Ollama

llmock implements Ollama's native /api/chat, /api/generate, and /api/tags endpoints with NDJSON streaming, matching Ollama's wire format including its key differences from OpenAI.

Endpoints

Method Path Description
POST /api/chat Chat completions (multi-turn, tool calls)
POST /api/generate Single-prompt text generation (no tool calls)
GET /api/tags List available models (derived from fixtures)

Key Differences from OpenAI

Quick Start

ollama-quick-start.ts ts
import { LLMock } from "@copilotkit/llmock";

const mock = new LLMock();
mock.onMessage("hello", { content: "Hi from Ollama!" });
await mock.start();

// Point the Ollama SDK at llmock
const res = await fetch(`${mock.url}/api/chat`, {
  method: "POST",
  body: JSON.stringify({
    model: "llama3",
    messages: [{ role: "user", content: "hello" }],
    stream: false,
  }),
});

Streaming Response Format (NDJSON)

When stream is true (the default), each line is a complete JSON object separated by newlines:

/api/chat streaming output ndjson
{"model":"llama3","message":{"role":"assistant","content":"Hi"},"done":false}
{"model":"llama3","message":{"role":"assistant","content":" there"},"done":false}
{"model":"llama3","message":{"role":"assistant","content":""},"done":true,"done_reason":"stop","total_duration":0,"load_duration":0,"prompt_eval_count":0,"prompt_eval_duration":0,"eval_count":0,"eval_duration":0}

Non-Streaming Response

/api/chat non-streaming output json
{
  "model": "llama3",
  "message": { "role": "assistant", "content": "Hi there!" },
  "done": true,
  "done_reason": "stop",
  "total_duration": 0,
  "load_duration": 0,
  "prompt_eval_count": 0,
  "prompt_eval_duration": 0,
  "eval_count": 0,
  "eval_duration": 0
}

Tool Calls

Tool calls in Ollama send arguments as a parsed object (not a JSON string). llmock automatically converts fixture arguments strings into objects for the Ollama wire format.

ollama-tool-call-fixture.json json
{
  "fixtures": [
    {
      "match": { "userMessage": "weather" },
      "response": {
        "toolCalls": [
          { "name": "get_weather", "arguments": "{\"city\":\"NYC\"}" }
        ]
      }
    }
  ]
}

The Ollama streaming response wraps tool calls in a single chunk:

Tool call NDJSON output ndjson
{"model":"llama3","message":{"role":"assistant","content":"","tool_calls":[{"function":{"name":"get_weather","arguments":{"city":"NYC"}}}]},"done":false}
{"model":"llama3","message":{"role":"assistant","content":""},"done":true,"done_reason":"stop","total_duration":0,"load_duration":0,"prompt_eval_count":0,"prompt_eval_duration":0,"eval_count":0,"eval_duration":0}

/api/generate Endpoint

The /api/generate endpoint takes a prompt string instead of a messages array. The prompt is internally converted to a single user message for fixture matching. Only text responses are supported (no tool calls).
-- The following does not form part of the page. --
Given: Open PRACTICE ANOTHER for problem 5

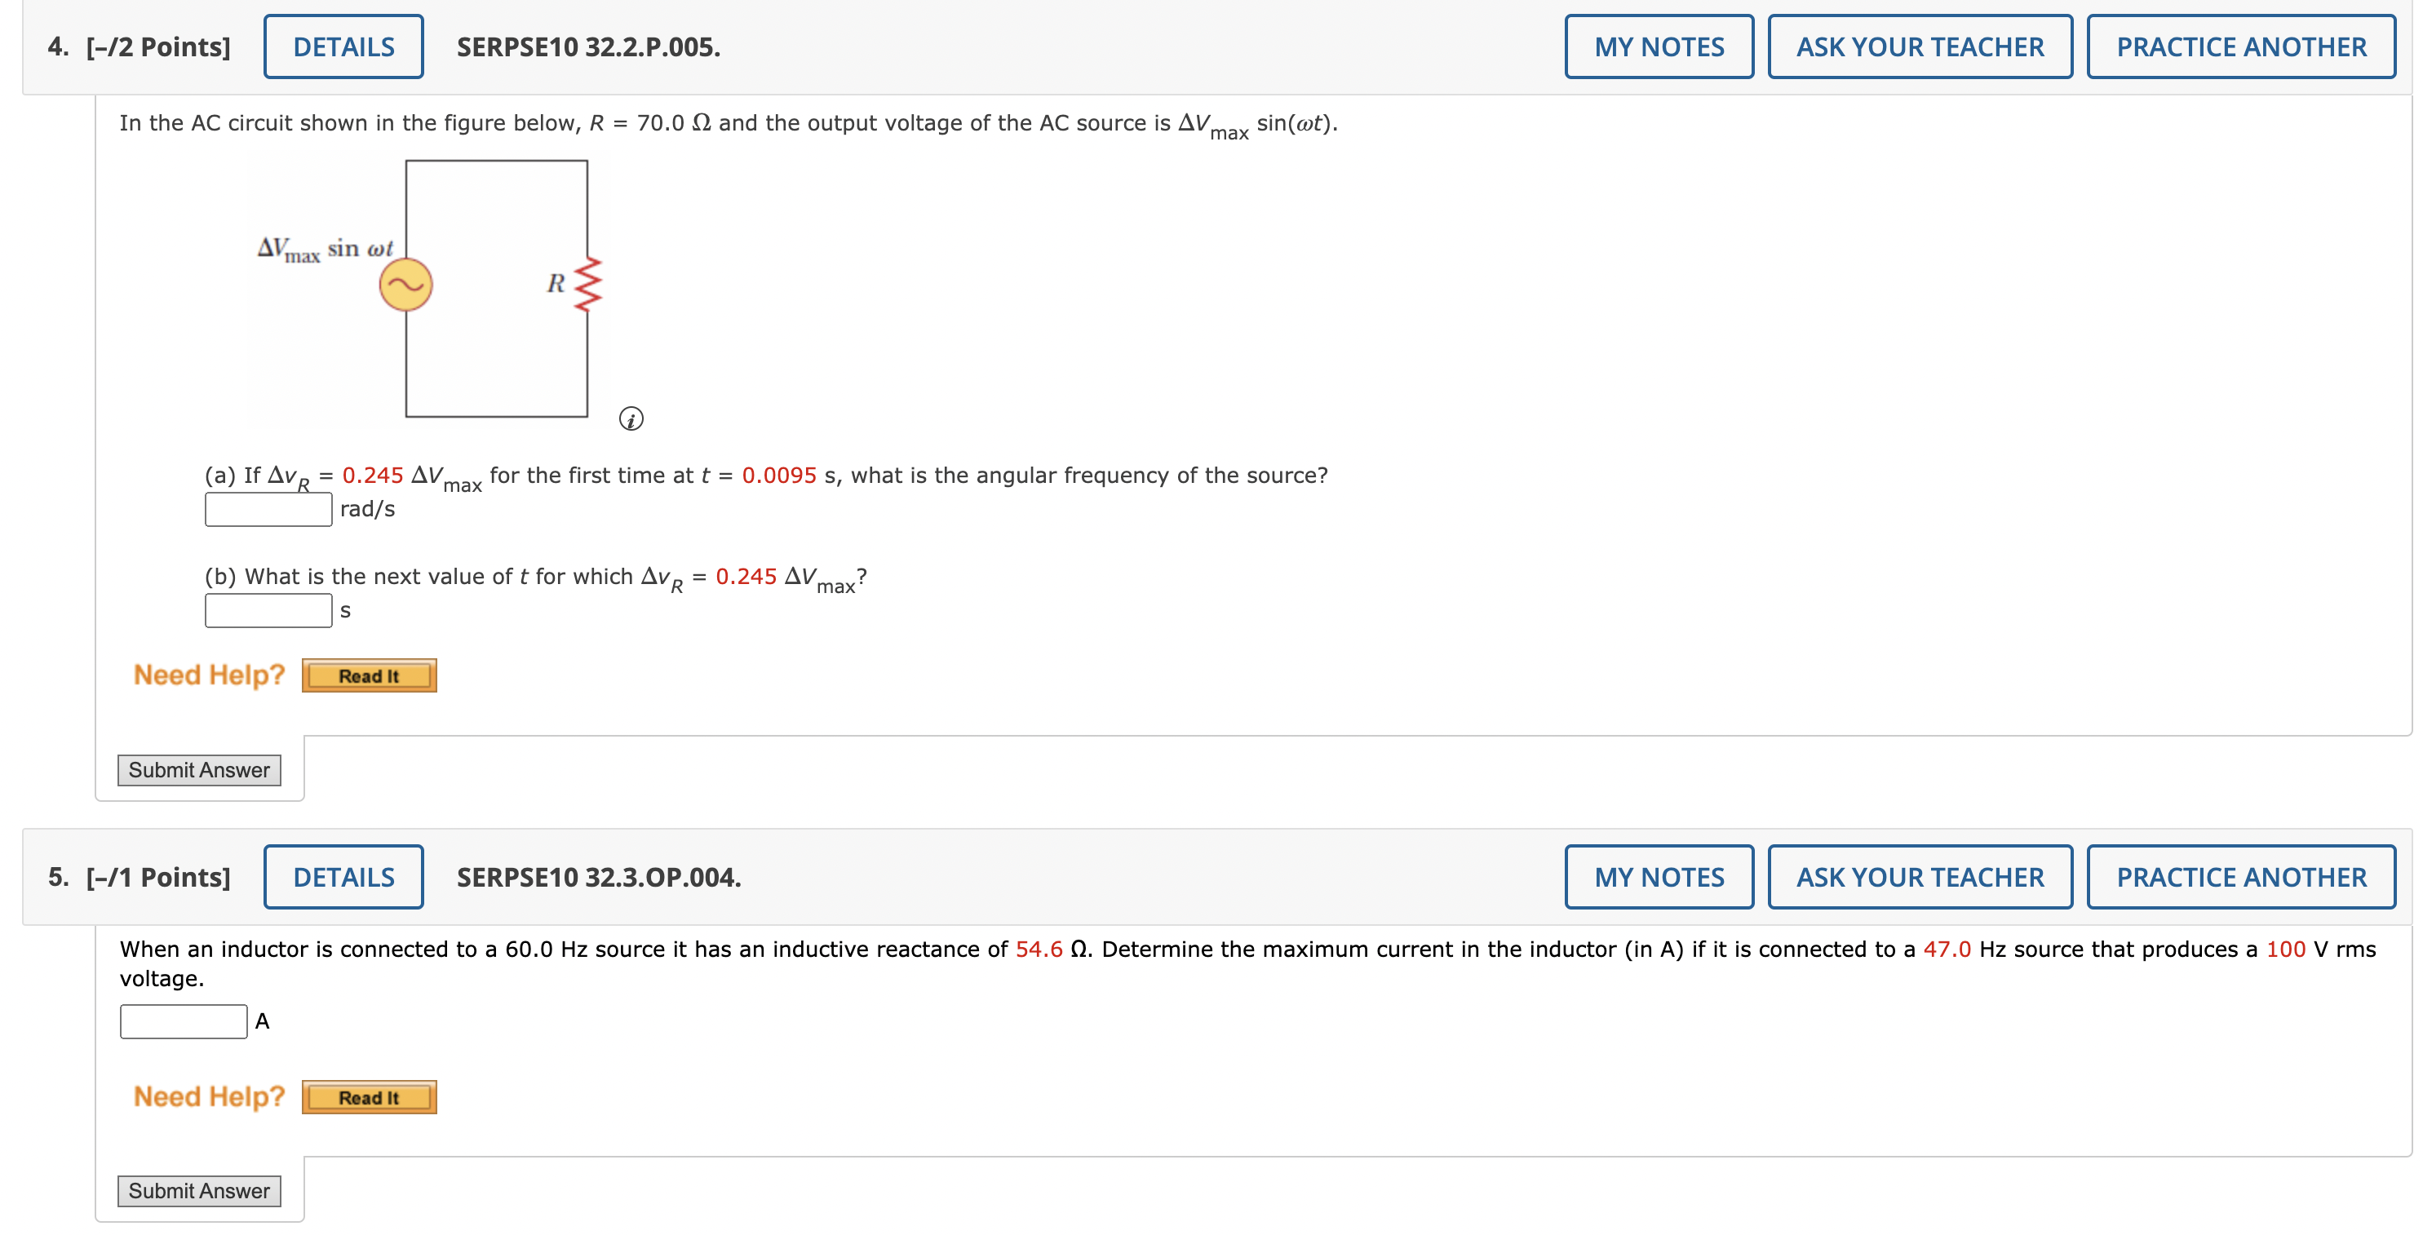Looking at the screenshot, I should tap(2241, 876).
/api/generate request json
{
  "model": "llama3",
  "prompt": "Tell me a joke",
  "stream": false
}
/api/generate response json
{
  "model": "llama3",
  "created_at": "2025-01-01T00:00:00.000Z",
  "response": "Why did the chicken cross the road?",
  "done": true,
  "done_reason": "stop",
  "total_duration": 0,
  "load_duration": 0,
  "prompt_eval_count": 0,
  "prompt_eval_duration": 0,
  "eval_count": 0,
  "eval_duration": 0,
  "context": []
}

/api/tags Endpoint

GET /api/tags returns a list of available models, derived from the model fields across all loaded fixtures. This lets Ollama clients discover which models the mock server supports.

Request Translation

llmock internally translates Ollama requests to a unified ChatCompletionRequest format for fixture matching. The ollamaToCompletionRequest() function maps Ollama's options.temperature to temperature and options.num_predict to max_tokens, so the same fixtures work across all providers.